Scopey
Overview
Scopey is the document-generation agent used to produce Synthreo-format Statements of Work (SOWs). It can be triggered either through a form-based interface or as a tool from a Custom GPT, and is designed to generate complete SOW documents quickly using structured JSON and Word templates.
How the Agent Decides to Generate
Scopey is designed to be generation-first, not interview-driven.
Once input is received (either from a form submission or a tool call), the agent evaluates whether it has the minimum information required to proceed.
The agent will immediately generate a full SOW when both of the following are true:
- At least one organization name is known (MSP or customer)
- There is any description of what the AI solution should do, even a short or high-level one
This is intentionally a low bar. When the minimum is met, the agent does not wait for perfect inputs and does not attempt to collect every section interactively. Instead, it uses domain knowledge, standard Synthreo patterns, and documented assumptions to fill in the remaining sections.
The agent only pauses for clarification when it is genuinely blocked from proceeding.
Enforcing Required Details in Custom GPT Scenarios
By default, Scopey is designed to generate a complete SOW as soon as the minimum required information is available. This favors speed and reduces unnecessary back-and-forth.
For Custom GPT tool integrations, this behavior can be tightened if stricter control is needed.
If a user wants to ensure that all sections or specific details are explicitly provided before generation, this should be enforced in the Custom GPT’s system prompt, not in Scopey itself.
In these scenarios:
- The Custom GPT is responsible for collecting all required inputs upfront.
- The Custom GPT should block tool invocation until the required sections are present.

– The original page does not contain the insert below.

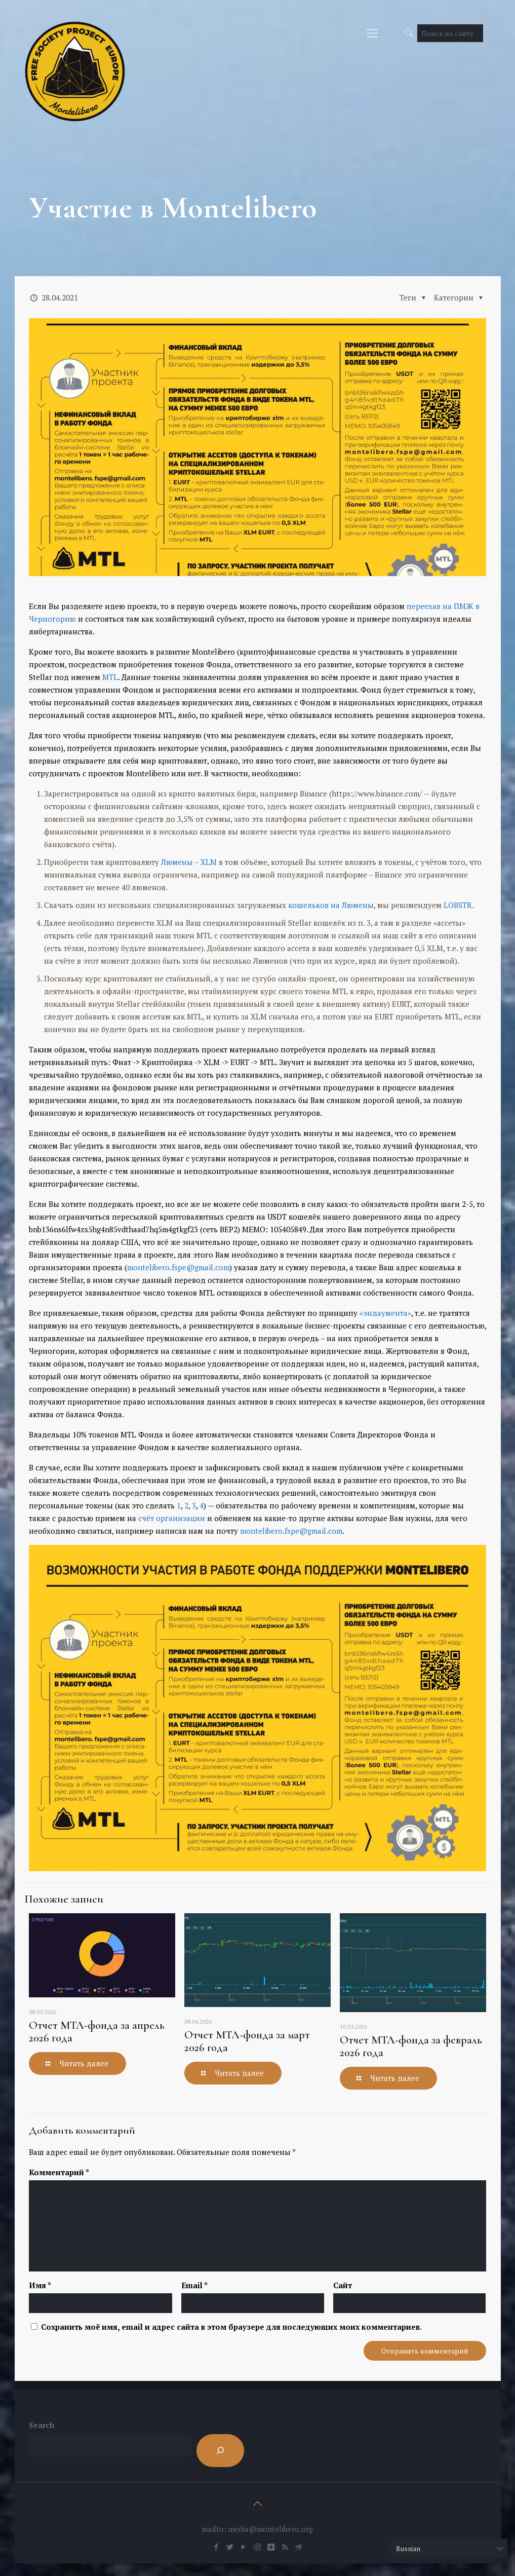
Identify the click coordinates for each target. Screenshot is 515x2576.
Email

- Scopey then operates purely as a generation and document-production engine, rather than a discovery agent.
This approach allows teams to:
- enforce stricter completeness rules for certain templates,
- require full detail for complex or regulated projects, and
- maintain flexibility without changing Scopey’s core logic.
Scopey’s internal pipeline remains unchanged. The difference is entirely driven by how the Custom GPT is instructed to gather and validate inputs before calling the tool.
End-to-End Flow Overview
The Scopey Tool Agent follows a structured pipeline regardless of how it is triggered.
-
Input Received
Input is received either from a form submission or as a tool call from a Custom GPT. -
SOW JSON Generation
The LLM generates a complete SOW in structured JSON format based on the provided context and Synthreo best practices. -
Readiness Evaluation
A readiness check evaluates the LLM output and determines whether the agent can proceed to generation or needs to gather more information. -
Validation
If the agent is ready, the SOW JSON is validated to ensure required fields, correct structures, and template compatibility. -
Document Generation
The validated JSON is rendered into a Word document using the configured SOW template. -
Delivery
The generated document is uploaded to Azure Blob Storage.- In Tool Agent mode, the Azure Blob URL is returned to the calling Custom GPT.
- In Form Agent mode, the document is returned to the user through the agent interface.
Document Generation and Templates
Once the SOW JSON has been validated, Scopey generates the final document using a Python-based document rendering step.
This step uses docxtpl, a Python library that renders Word documents from structured data by applying a Jinja-style template to a .docx file.
In this stage:
- The validated SOW JSON is converted into a template context.
- A predefined Word template is loaded.
- Each section of the SOW (overview, objectives, scope, responsibilities, timeline, assumptions, success criteria) is rendered into the document.
- The final
.docxfile is generated and saved.
The Word template acts as the source of truth for document structure and formatting, while the JSON defines the content. This separation allows teams to:
- update formatting or branding without changing agent logic,
- reuse the same agent across different SOW templates, and
- enforce consistency across generated documents.
After generation, the document is uploaded to Azure Blob Storage and made available to the user.